*Problem statement*:
Reproduce each of the following lines verbatim, preserving their order, wording, and punctuation.

*Entries supplied*:
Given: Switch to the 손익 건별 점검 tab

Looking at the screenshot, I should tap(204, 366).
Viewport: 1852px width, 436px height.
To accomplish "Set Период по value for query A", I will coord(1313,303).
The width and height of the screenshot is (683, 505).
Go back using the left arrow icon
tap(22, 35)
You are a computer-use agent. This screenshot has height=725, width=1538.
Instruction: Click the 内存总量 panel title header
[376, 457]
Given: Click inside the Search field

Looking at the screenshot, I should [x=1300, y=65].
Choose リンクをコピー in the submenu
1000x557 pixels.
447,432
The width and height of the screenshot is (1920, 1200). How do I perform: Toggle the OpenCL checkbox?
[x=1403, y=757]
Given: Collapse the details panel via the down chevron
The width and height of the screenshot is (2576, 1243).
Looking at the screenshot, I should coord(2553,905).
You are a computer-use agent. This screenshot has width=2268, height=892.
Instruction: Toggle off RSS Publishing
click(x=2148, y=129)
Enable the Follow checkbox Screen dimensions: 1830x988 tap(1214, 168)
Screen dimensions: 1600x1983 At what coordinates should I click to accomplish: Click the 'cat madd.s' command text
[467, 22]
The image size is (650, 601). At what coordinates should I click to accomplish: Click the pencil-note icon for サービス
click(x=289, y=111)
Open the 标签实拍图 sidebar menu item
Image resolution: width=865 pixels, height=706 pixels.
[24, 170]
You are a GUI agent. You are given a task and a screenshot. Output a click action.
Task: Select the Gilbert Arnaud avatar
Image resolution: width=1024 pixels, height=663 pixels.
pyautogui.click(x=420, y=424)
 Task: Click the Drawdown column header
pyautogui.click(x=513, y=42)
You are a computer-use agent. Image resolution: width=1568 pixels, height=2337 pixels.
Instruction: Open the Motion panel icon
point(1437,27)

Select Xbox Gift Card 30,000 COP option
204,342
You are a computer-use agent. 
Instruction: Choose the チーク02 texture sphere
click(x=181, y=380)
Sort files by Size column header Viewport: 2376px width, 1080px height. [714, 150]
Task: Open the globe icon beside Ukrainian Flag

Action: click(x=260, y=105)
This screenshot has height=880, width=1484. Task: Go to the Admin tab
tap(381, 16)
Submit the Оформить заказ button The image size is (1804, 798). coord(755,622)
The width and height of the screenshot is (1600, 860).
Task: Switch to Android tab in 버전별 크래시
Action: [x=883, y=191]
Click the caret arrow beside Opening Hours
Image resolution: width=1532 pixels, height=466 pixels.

*Result of the task*:
Given: Switch to the 손익 건별 점검 tab

Looking at the screenshot, I should tap(204, 366).
Viewport: 1852px width, 436px height.
To accomplish "Set Период по value for query A", I will coord(1313,303).
The width and height of the screenshot is (683, 505).
Go back using the left arrow icon
tap(22, 35)
You are a computer-use agent. This screenshot has height=725, width=1538.
Instruction: Click the 内存总量 panel title header
[376, 457]
Given: Click inside the Search field

Looking at the screenshot, I should [x=1300, y=65].
Choose リンクをコピー in the submenu
1000x557 pixels.
447,432
The width and height of the screenshot is (1920, 1200). How do I perform: Toggle the OpenCL checkbox?
[x=1403, y=757]
Given: Collapse the details panel via the down chevron
The width and height of the screenshot is (2576, 1243).
Looking at the screenshot, I should coord(2553,905).
You are a computer-use agent. This screenshot has width=2268, height=892.
Instruction: Toggle off RSS Publishing
click(x=2148, y=129)
Enable the Follow checkbox Screen dimensions: 1830x988 tap(1214, 168)
Screen dimensions: 1600x1983 At what coordinates should I click to accomplish: Click the 'cat madd.s' command text
[467, 22]
The image size is (650, 601). At what coordinates should I click to accomplish: Click the pencil-note icon for サービス
click(x=289, y=111)
Open the 标签实拍图 sidebar menu item
Image resolution: width=865 pixels, height=706 pixels.
[24, 170]
You are a GUI agent. You are given a task and a screenshot. Output a click action.
Task: Select the Gilbert Arnaud avatar
Image resolution: width=1024 pixels, height=663 pixels.
pyautogui.click(x=420, y=424)
 Task: Click the Drawdown column header
pyautogui.click(x=513, y=42)
You are a computer-use agent. Image resolution: width=1568 pixels, height=2337 pixels.
Instruction: Open the Motion panel icon
point(1437,27)

Select Xbox Gift Card 30,000 COP option
204,342
You are a computer-use agent. 
Instruction: Choose the チーク02 texture sphere
click(x=181, y=380)
Sort files by Size column header Viewport: 2376px width, 1080px height. [714, 150]
Task: Open the globe icon beside Ukrainian Flag

Action: click(x=260, y=105)
This screenshot has height=880, width=1484. Task: Go to the Admin tab
tap(381, 16)
Submit the Оформить заказ button The image size is (1804, 798). coord(755,622)
The width and height of the screenshot is (1600, 860).
Task: Switch to Android tab in 버전별 크래시
Action: [x=883, y=191]
Click the caret arrow beside Opening Hours
Image resolution: width=1532 pixels, height=466 pixels.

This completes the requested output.